General obligations maturing in July 2026 reaching 78.9 cents yesterday, the highest since February.
The Electric Power Authority, the largest U.S. public-power utility by customers and revenue, must release a plan by March 2 to restructure its debt as part of an agreement with bondholders and creditors to extend bank loans that finance fuel purchases. The utility is also moving to reduce costs across operations.
Fitch Ratings on June 26 cut the agency, called Prepa, to CC, its third-lowest speculative grade. The utility used $41.6 million of reserves to pay bondholders July 1 after tapping money for capital spending to buy fuel.
Prepa bonds maturing July 2040 traded yesterday at an average of 50.1 cents after falling to a record of 38.1 cents July 7.
Puerto Rico securities have rebounded as investors look to pad returns with riskier debt as muni yields approach generational lows.

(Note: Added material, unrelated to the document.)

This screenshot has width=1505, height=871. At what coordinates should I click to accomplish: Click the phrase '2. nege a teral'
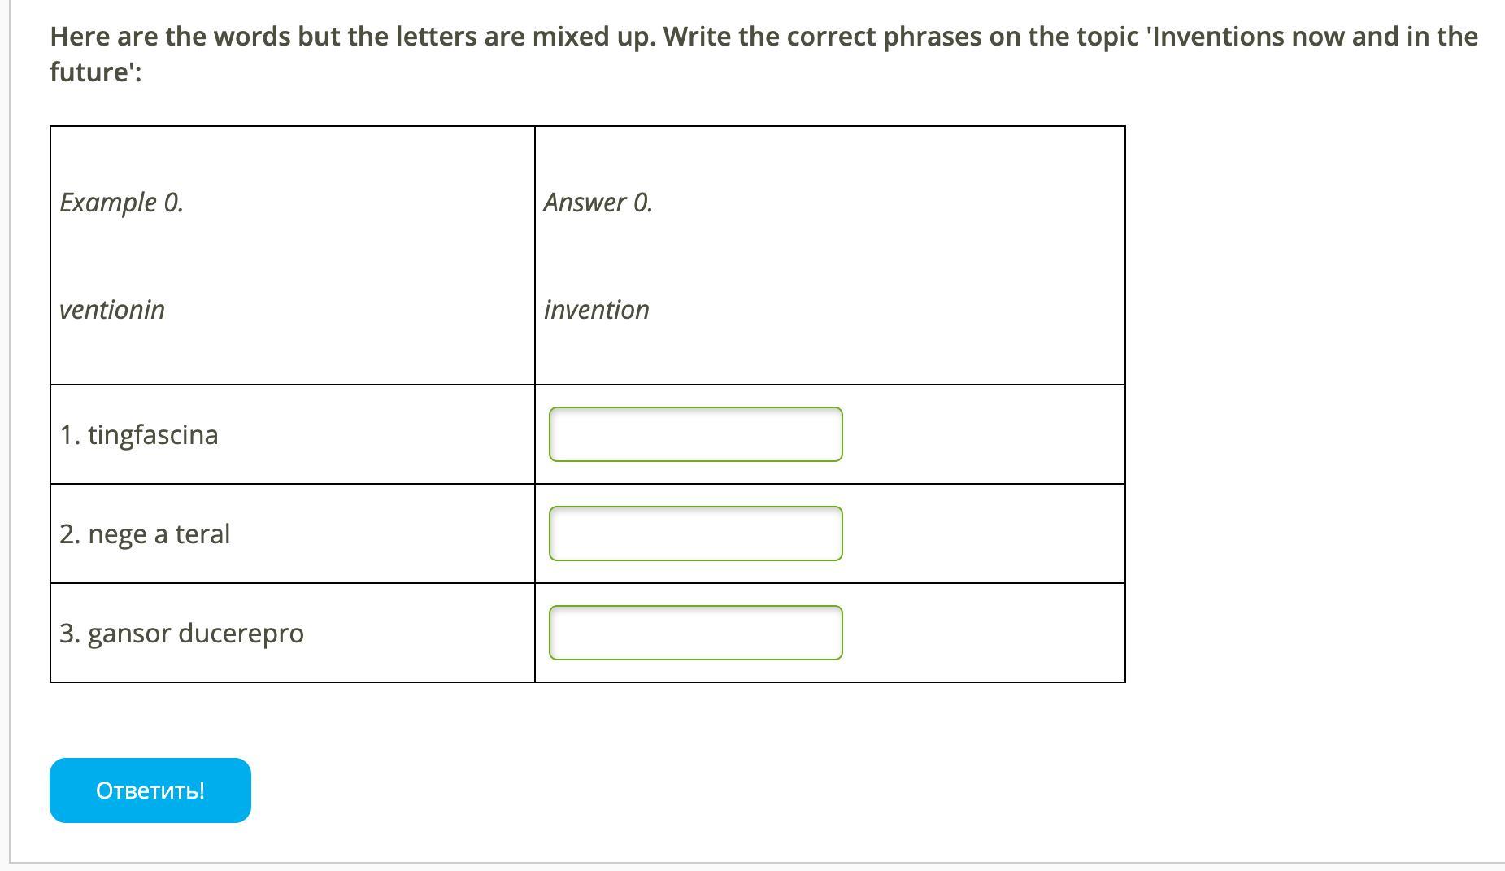145,534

Munis sold on the island have earned 8.5 percent this year through Aug. 25, beating the 7.3 percent gain for the broader $3.7 trillion municipal market, according to S&P Dow Jones Indices. That compares with the S&P 500’s 9.7 percent advance in 2014, including dividends.
Bethesda, Maryland-based Calvert Group Ltd. had $500,000 of the March general obligations in its $1 billion Calvert Balanced Portfolio as of April 30, Bloomberg data show. It has sold that debt and replaced it with taxable Government Development Bank bonds, said Matt Duch, a money manager at Calvert. The fund directs about 61 percent of assets to stocks, including Apple and FedEx Corp.
The price declines piqued Calvert’s interest, Duch said.
“They had been unfairly beaten up,” he said.
The exclusion of commonwealth general obligations, Government Development Bank bonds and sales-tax debt from the restructuring law lured buyers, Whiteley said.
“What they want to do is make clear a strong commitment to repaying their general-obligation debt in full,” Whiteley said. “If that means the holders of some of the debt of other Puerto Rico agencies are at greater risk than they had before, then that’s the way it is.”